Variation Characteristics of Formation and Development of Ventilated Supercavity at Low Froude Numbers

doi:10.16183/j.cnki.jsjtu.2020.128

Abstract

Abstract:

To study the variation characteristic of supercavity shape and gas-leaking mode in the initial generation and development process of a ventilated supercavity, a 3-D numerical model considering the compressibility of the ventilated gas and gravity effect was adopted to simulate the supercavitation flow by using the inhomogeneous multiphase flow model and the SST turbulence model, which is verified and validated by the experimental results. The process of initial generation and development of the ventilated supercavity were investigated over a wide range of air entrainment coefficients and Froude numbers.

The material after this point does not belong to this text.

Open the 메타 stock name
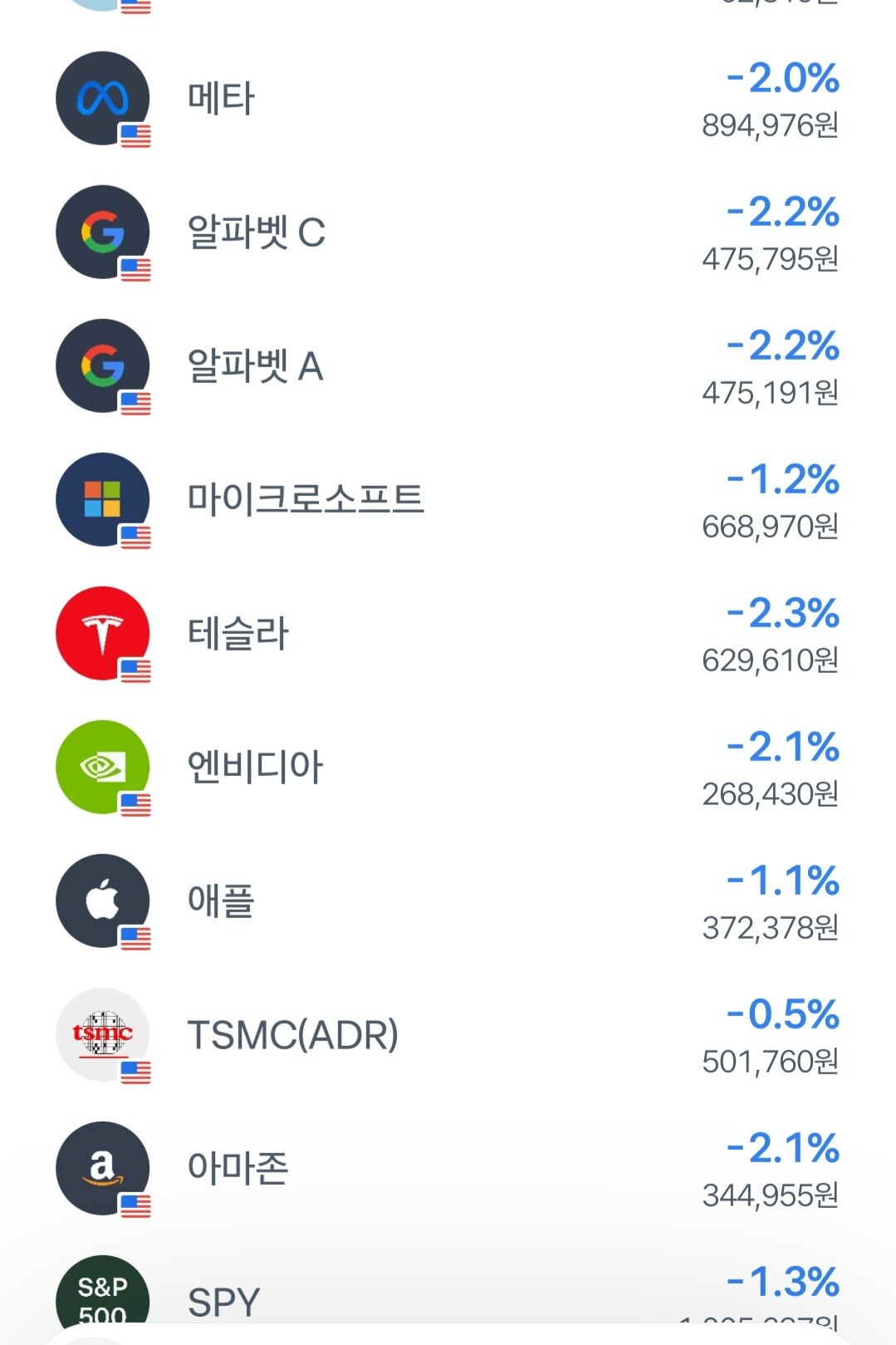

The results show that the development of the re-entrant jet supercavity is very unstable. The initial generation of the supercavity is accompanied by the cavity collapse and cavity shedding, the phenomenon of air-water mixture reversely flowing occurs in the devolopment of the supercavity, and the supercavity shape is difficult to be estimated. The twin vortex supercavity is initially developed by the re-entrant jet closure mode. Then, the supercavity closure mode transfers to the twin vortex after the supercavity is fully developed, and the supercavity shape and the internal pressure are relatively stable. When approaching the criteria for the formation of the twin vortex and re-entrant jet closure, the supercavity mode changes between the twin vortex and the re-entrant jet, resulting in a more complex variation of supercavitation flow and supercavity shape.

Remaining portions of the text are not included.